* SOURCE DOCUMENT
----------

My apologies for the late review here. I appreciate the need to work
around these issues but I do feel the approach complicates Qemu
significantly and it may be possible to achieve similar results
managing state inside the backend. More comments inline.

I like a lot of the cleanups here - maybe consider breaking out a
series with some of the cleanups?

On Wed, Aug 13, 2025 at 12:56 PM Vladimir Sementsov-Ogievskiy
<[email protected]> wrote:
>
> Hi all!
>
> Local migration of vhost-user-blk requires non-trivial actions
> from management layer, it should provide a new connection for new
> QEMU process and handle disk operation movement from one connection
> to another.
>
> Such switching, including reinitialization of vhost-user connection,
> draining disk requests, etc, adds significant value to local migration
> downtime.

I see how draining IO requests adds downtime and is impactful. That
said, we need to start-stop the device anyways so I'm not convinced
that setting up mappings and sending messages back and forth are
impactful enough to warrant adding a whole new migration mode. Am I
missing anything here?

>
> This all leads to an idea: why not to just pass all we need from
> old QEMU process to the new one (including open file descriptors),
> and don't touch the backend at all? This way, the vhost user backend
> server will not even know, that QEMU process is changed, as live
> vhost-user connection is migrated.

----------

* MATERIAL
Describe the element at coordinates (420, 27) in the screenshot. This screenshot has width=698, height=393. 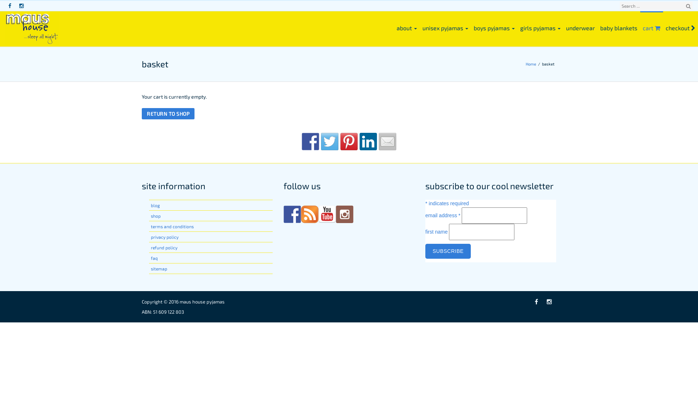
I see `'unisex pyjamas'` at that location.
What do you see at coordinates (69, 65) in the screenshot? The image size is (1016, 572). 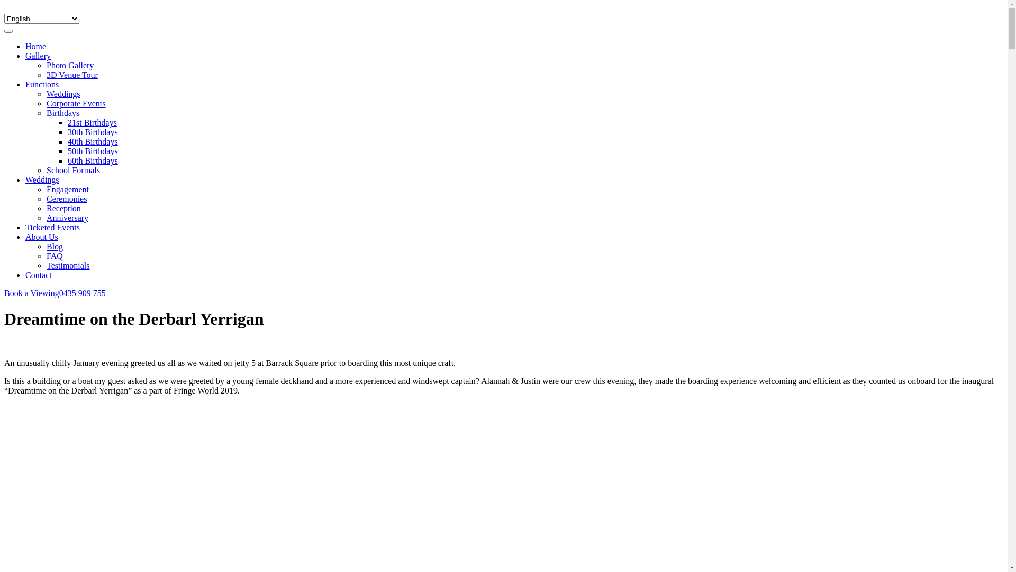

----------

* AIM
In the QEMU migration thread above, condense the paragraph beginning "I see how draining IO requests" into a shorter version that keeps its main points.

* TASK RESULT
Draining IO requests does add significant downtime. However, the device has to be start-stopped anyway, so the writer doubts that setting up mappings and exchanging messages costs enough to justify a whole new migration mode, and asks whether anything is being missed.